When installing Wildfire 2.0 (M060), I get to the point where I type in the host name for the server. I accept the default of 7788 (like I normally do) and when I hit OK - I get the following error:
"Warning: No FLEXlm licenses were detected at the specified location. Please verify that a FLEXlm server process is running on the specified host(s). Also verify that server port numbers were specified correctly. Select OK to continue, or Cancel to change your input."
From a CMD window, I can ping the server by its host name. I even tried running the install using the IP address instead of host name and got the same problem. My TCP/IP settings are identical to one system that is working. I ran the install on this other identical system, and it worked fine.

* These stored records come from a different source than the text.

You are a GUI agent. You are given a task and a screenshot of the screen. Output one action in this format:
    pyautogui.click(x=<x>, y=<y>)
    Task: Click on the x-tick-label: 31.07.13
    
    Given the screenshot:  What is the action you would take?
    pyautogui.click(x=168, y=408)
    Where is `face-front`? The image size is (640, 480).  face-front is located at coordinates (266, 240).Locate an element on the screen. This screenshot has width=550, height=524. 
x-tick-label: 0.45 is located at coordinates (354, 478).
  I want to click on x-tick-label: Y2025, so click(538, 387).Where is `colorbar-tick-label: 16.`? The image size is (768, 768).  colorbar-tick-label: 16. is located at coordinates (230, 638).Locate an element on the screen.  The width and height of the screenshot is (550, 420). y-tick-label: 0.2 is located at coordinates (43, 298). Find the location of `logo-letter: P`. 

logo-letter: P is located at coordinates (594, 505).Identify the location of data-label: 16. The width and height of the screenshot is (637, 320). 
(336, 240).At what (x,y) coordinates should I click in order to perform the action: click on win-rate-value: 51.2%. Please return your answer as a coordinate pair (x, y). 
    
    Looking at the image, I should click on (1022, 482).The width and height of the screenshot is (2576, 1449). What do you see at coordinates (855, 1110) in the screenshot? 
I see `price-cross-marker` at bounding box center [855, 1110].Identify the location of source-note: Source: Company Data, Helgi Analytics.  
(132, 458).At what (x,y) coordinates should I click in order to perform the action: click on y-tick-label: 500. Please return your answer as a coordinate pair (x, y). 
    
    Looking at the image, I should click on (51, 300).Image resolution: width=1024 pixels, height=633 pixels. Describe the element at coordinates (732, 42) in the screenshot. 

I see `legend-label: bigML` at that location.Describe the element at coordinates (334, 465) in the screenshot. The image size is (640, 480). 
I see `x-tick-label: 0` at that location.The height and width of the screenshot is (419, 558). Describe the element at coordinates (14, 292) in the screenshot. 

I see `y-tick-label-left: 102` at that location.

Our license server is not running the "Borrow" license file - only the standard. I have also verified with PTC that the version of flexlm is up to date to run Wildfire 2.0.
PTC Tech support gave me the following possible problems:
1. May have spyware on my system (known problem for 2001 and Wildfire 1.0 - but supposedly no problems associated with 2.0 according to PTC). Installed Spybot and Adaware, and cleaned off any detected spyware. Still having problem.
2. May have a firewall installed. I know that our company has a firewall for the outside, but internally, we only run McAfee clients that detect e-mails or downloaded files, etc. Running 2000, I don't think there is a personal firewall option, and I was unable to detect any firewall options within the current McAfee version I am running. Again, our other identical computers do not have this problem, and they run McAfee just like this one.
I even disabled McAfee and it still didn't work. I am at a loss - and it looks as if re-imaging this computer is the only other option. Any suggestions other than re-imaging would be very helpful.